Your assignment:
What the task needs is the data below, written out verbatim.
*** Input data ***
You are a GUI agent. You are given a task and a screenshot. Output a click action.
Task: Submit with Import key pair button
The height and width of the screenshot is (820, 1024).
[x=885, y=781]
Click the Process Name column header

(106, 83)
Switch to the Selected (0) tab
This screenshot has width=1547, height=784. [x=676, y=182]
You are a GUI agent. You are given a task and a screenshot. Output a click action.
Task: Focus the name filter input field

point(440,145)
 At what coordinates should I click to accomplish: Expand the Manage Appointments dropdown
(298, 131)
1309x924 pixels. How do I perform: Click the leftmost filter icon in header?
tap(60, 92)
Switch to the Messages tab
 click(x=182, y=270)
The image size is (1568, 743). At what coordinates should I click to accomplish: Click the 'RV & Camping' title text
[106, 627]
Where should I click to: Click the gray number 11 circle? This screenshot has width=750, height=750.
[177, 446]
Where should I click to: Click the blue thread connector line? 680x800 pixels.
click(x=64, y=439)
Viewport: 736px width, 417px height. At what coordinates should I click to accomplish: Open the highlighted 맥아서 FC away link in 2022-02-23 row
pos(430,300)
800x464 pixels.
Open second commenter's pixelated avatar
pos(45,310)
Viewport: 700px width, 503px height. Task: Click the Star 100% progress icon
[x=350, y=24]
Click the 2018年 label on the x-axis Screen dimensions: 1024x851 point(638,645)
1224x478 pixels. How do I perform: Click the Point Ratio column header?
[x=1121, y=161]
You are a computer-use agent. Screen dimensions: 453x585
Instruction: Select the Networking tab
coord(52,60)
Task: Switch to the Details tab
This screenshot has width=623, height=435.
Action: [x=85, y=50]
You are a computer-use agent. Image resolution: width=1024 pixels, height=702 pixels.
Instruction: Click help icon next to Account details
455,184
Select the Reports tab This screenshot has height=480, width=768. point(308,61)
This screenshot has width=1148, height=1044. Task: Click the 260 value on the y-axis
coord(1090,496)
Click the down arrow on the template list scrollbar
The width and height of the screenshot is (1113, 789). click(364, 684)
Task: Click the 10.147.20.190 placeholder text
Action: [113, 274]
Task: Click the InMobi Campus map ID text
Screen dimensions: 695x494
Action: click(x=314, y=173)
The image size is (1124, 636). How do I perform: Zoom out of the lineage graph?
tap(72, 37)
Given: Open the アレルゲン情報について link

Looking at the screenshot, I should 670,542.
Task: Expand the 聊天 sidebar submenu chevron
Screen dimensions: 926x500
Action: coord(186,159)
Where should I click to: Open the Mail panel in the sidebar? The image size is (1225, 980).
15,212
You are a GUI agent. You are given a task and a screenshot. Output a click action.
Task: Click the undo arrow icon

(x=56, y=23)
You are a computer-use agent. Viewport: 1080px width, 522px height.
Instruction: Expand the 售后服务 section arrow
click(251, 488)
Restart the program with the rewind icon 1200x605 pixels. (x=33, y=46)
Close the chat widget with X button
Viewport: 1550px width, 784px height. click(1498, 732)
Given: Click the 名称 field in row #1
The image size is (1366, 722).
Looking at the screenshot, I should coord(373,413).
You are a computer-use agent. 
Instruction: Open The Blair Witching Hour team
*** End of Input data ***
Result:
You are a GUI agent. You are given a task and a screenshot. Output a click action.
Task: Submit with Import key pair button
The height and width of the screenshot is (820, 1024).
[x=885, y=781]
Click the Process Name column header

(106, 83)
Switch to the Selected (0) tab
This screenshot has width=1547, height=784. [x=676, y=182]
You are a GUI agent. You are given a task and a screenshot. Output a click action.
Task: Focus the name filter input field

point(440,145)
 At what coordinates should I click to accomplish: Expand the Manage Appointments dropdown
(298, 131)
1309x924 pixels. How do I perform: Click the leftmost filter icon in header?
tap(60, 92)
Switch to the Messages tab
 click(x=182, y=270)
The image size is (1568, 743). At what coordinates should I click to accomplish: Click the 'RV & Camping' title text
[106, 627]
Where should I click to: Click the gray number 11 circle? This screenshot has width=750, height=750.
[177, 446]
Where should I click to: Click the blue thread connector line? 680x800 pixels.
click(x=64, y=439)
Viewport: 736px width, 417px height. At what coordinates should I click to accomplish: Open the highlighted 맥아서 FC away link in 2022-02-23 row
pos(430,300)
800x464 pixels.
Open second commenter's pixelated avatar
pos(45,310)
Viewport: 700px width, 503px height. Task: Click the Star 100% progress icon
[x=350, y=24]
Click the 2018年 label on the x-axis Screen dimensions: 1024x851 point(638,645)
1224x478 pixels. How do I perform: Click the Point Ratio column header?
[x=1121, y=161]
You are a computer-use agent. Screen dimensions: 453x585
Instruction: Select the Networking tab
coord(52,60)
Task: Switch to the Details tab
This screenshot has width=623, height=435.
Action: [x=85, y=50]
You are a computer-use agent. Image resolution: width=1024 pixels, height=702 pixels.
Instruction: Click help icon next to Account details
455,184
Select the Reports tab This screenshot has height=480, width=768. point(308,61)
This screenshot has width=1148, height=1044. Task: Click the 260 value on the y-axis
coord(1090,496)
Click the down arrow on the template list scrollbar
The width and height of the screenshot is (1113, 789). click(364, 684)
Task: Click the 10.147.20.190 placeholder text
Action: [113, 274]
Task: Click the InMobi Campus map ID text
Screen dimensions: 695x494
Action: click(x=314, y=173)
The image size is (1124, 636). How do I perform: Zoom out of the lineage graph?
tap(72, 37)
Given: Open the アレルゲン情報について link

Looking at the screenshot, I should 670,542.
Task: Expand the 聊天 sidebar submenu chevron
Screen dimensions: 926x500
Action: coord(186,159)
Where should I click to: Open the Mail panel in the sidebar? The image size is (1225, 980).
15,212
You are a GUI agent. You are given a task and a screenshot. Output a click action.
Task: Click the undo arrow icon

(x=56, y=23)
You are a computer-use agent. Viewport: 1080px width, 522px height.
Instruction: Expand the 售后服务 section arrow
click(251, 488)
Restart the program with the rewind icon 1200x605 pixels. (x=33, y=46)
Close the chat widget with X button
Viewport: 1550px width, 784px height. click(1498, 732)
Given: Click the 名称 field in row #1
The image size is (1366, 722).
Looking at the screenshot, I should coord(373,413).
You are a computer-use agent. 
Instruction: Open The Blair Witching Hour team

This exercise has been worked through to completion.